When McMahon Services arrived at a redundant Oil Terminal, North East of Melbourne to remove asbestos and disused tanks at the site, they got more than they bargained for. Additional contamination throughout the location including asbestos in an unexpected place and residual hydrocarbons in a six million litre tank were some of the challenges the team faced.
The terminal was decommissioned back in 2008 and after successfully completing stages 1 and 2 of the site demolition, McMahon Services was commissioned again by the client to undertake stage 3 – the demolition and removal of 48 storage tanks. But before the team could tackle the tanks they first had to remove 5,265 square metres of asbestos cement roof sheeting from seven different buildings at the facility.
Then around 550 metres of Synthetic Mineral Fibre (SMF) had to be eliminated from a redundant network of oil lines. For the 48 above-ground storage tanks, the team had to design a specific demolition sequence which accommodated the tanks’ conical shape and floating roof features. Two Komatsu excavators set to work to complete the demolition. One of the excavators, a Komatsu PC450, had a purpose-built extension arm fitted with Bis- Alloy Cutting Tyne. The other excavator, a Komatsu PC800, featured a mechanical grapple for processing scrap steel from the tanks.

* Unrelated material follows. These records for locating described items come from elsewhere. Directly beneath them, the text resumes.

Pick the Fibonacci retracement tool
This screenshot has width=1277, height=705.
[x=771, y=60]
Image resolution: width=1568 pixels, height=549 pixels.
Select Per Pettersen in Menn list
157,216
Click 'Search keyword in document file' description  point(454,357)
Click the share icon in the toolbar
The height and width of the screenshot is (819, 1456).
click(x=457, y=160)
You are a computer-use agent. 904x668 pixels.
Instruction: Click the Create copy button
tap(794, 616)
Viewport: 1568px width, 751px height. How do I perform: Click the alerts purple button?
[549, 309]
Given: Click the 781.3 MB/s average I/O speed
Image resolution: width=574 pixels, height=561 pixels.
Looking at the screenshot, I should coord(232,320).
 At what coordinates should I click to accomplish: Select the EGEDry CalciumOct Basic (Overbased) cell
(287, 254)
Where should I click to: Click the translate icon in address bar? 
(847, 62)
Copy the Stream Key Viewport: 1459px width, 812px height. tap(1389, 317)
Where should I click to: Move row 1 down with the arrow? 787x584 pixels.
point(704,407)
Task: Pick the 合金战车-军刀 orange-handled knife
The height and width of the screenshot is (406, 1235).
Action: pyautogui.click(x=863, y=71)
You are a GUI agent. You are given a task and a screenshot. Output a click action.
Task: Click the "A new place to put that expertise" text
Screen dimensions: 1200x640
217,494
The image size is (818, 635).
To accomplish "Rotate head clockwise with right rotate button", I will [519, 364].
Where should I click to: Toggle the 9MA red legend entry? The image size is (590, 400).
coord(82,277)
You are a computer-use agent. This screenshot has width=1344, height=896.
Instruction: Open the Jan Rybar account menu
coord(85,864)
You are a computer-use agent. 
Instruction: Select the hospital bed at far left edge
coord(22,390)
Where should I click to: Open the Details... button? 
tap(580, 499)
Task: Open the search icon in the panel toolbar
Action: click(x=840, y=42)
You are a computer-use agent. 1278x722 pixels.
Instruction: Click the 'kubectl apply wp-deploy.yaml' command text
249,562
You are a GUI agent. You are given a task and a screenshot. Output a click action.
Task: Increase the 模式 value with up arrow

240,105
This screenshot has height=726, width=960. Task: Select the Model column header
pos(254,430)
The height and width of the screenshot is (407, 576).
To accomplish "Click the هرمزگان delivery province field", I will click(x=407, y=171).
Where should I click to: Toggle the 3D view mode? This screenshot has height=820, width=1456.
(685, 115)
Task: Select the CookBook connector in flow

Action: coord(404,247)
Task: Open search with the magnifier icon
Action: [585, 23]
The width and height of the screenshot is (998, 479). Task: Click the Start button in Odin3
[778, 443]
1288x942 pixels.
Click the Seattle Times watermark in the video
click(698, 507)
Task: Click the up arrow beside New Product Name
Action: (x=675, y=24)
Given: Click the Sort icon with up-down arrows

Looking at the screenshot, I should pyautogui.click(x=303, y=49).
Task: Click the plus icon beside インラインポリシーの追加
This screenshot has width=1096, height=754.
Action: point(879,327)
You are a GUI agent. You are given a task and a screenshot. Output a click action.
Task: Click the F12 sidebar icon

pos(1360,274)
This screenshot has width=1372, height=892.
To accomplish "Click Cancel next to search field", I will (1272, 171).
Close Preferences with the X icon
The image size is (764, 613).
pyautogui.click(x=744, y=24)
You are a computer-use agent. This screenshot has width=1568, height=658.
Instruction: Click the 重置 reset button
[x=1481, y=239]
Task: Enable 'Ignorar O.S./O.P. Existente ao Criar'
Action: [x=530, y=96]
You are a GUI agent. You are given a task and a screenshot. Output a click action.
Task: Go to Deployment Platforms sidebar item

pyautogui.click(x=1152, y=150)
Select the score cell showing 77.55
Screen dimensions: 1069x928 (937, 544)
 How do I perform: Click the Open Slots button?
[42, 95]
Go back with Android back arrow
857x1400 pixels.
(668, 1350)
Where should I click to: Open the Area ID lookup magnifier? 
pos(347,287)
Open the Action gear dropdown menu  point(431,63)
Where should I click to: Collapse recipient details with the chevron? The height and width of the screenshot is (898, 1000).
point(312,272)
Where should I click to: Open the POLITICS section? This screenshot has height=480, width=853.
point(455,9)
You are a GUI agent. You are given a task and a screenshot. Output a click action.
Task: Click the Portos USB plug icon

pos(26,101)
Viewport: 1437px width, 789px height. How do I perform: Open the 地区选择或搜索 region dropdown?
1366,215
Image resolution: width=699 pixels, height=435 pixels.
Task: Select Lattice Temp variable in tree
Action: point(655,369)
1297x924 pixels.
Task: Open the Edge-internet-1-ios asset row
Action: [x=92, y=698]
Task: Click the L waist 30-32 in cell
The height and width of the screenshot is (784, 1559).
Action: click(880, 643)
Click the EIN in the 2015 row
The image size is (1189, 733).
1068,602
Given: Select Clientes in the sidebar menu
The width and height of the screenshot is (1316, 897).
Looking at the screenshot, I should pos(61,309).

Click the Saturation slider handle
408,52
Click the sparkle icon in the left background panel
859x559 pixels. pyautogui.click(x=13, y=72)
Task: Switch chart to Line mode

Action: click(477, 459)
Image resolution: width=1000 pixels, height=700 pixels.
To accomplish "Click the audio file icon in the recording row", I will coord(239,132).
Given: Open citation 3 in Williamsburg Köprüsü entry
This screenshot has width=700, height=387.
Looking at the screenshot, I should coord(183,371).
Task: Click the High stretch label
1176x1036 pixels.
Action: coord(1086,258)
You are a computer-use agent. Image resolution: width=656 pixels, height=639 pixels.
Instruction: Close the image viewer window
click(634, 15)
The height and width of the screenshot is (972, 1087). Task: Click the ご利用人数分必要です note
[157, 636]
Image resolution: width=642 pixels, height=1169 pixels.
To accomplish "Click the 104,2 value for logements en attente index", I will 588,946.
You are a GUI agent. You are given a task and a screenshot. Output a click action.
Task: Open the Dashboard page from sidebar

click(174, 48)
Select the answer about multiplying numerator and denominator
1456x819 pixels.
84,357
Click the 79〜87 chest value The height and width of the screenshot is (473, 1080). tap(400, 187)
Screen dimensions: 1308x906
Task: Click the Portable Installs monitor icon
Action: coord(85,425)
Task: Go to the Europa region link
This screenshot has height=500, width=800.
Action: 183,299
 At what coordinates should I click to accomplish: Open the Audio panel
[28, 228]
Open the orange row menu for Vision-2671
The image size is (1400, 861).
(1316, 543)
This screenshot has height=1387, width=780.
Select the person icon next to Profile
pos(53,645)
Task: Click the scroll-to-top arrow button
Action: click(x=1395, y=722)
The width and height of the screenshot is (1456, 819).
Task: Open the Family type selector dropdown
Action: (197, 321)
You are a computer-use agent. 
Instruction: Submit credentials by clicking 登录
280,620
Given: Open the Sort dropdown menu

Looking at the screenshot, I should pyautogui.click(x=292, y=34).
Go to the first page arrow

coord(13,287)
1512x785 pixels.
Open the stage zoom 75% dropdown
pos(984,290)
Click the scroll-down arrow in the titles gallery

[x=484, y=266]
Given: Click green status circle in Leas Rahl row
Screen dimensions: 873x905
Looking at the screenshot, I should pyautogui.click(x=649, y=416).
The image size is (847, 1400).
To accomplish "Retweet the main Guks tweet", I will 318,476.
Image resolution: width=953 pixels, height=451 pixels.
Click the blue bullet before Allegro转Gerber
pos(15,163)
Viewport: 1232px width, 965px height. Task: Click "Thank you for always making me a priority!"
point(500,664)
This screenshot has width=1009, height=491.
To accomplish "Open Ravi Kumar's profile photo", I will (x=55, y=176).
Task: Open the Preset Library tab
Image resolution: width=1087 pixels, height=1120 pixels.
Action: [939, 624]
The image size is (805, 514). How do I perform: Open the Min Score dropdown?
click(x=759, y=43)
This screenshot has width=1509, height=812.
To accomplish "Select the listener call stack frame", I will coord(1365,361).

Once demolition got underway, what the team hadn’t expected was the discovery of friable asbestos seals within the floating roof seals of two tanks. An immediate quarantine zone was set up around the seals and excavators fitted with purpose built HEPA filters on the air-conditioning inlets followed strict protocols to safely remove the asbestos. Finding 20,000 litres of bunker fuel oil and 30,000 litres of coal spray oil in a six million litre tank called for an effective solution so that demolition could proceed. Hydro-vacuum trucks were mobilised for the clean-up and successfully neutralised this final environmental hazard.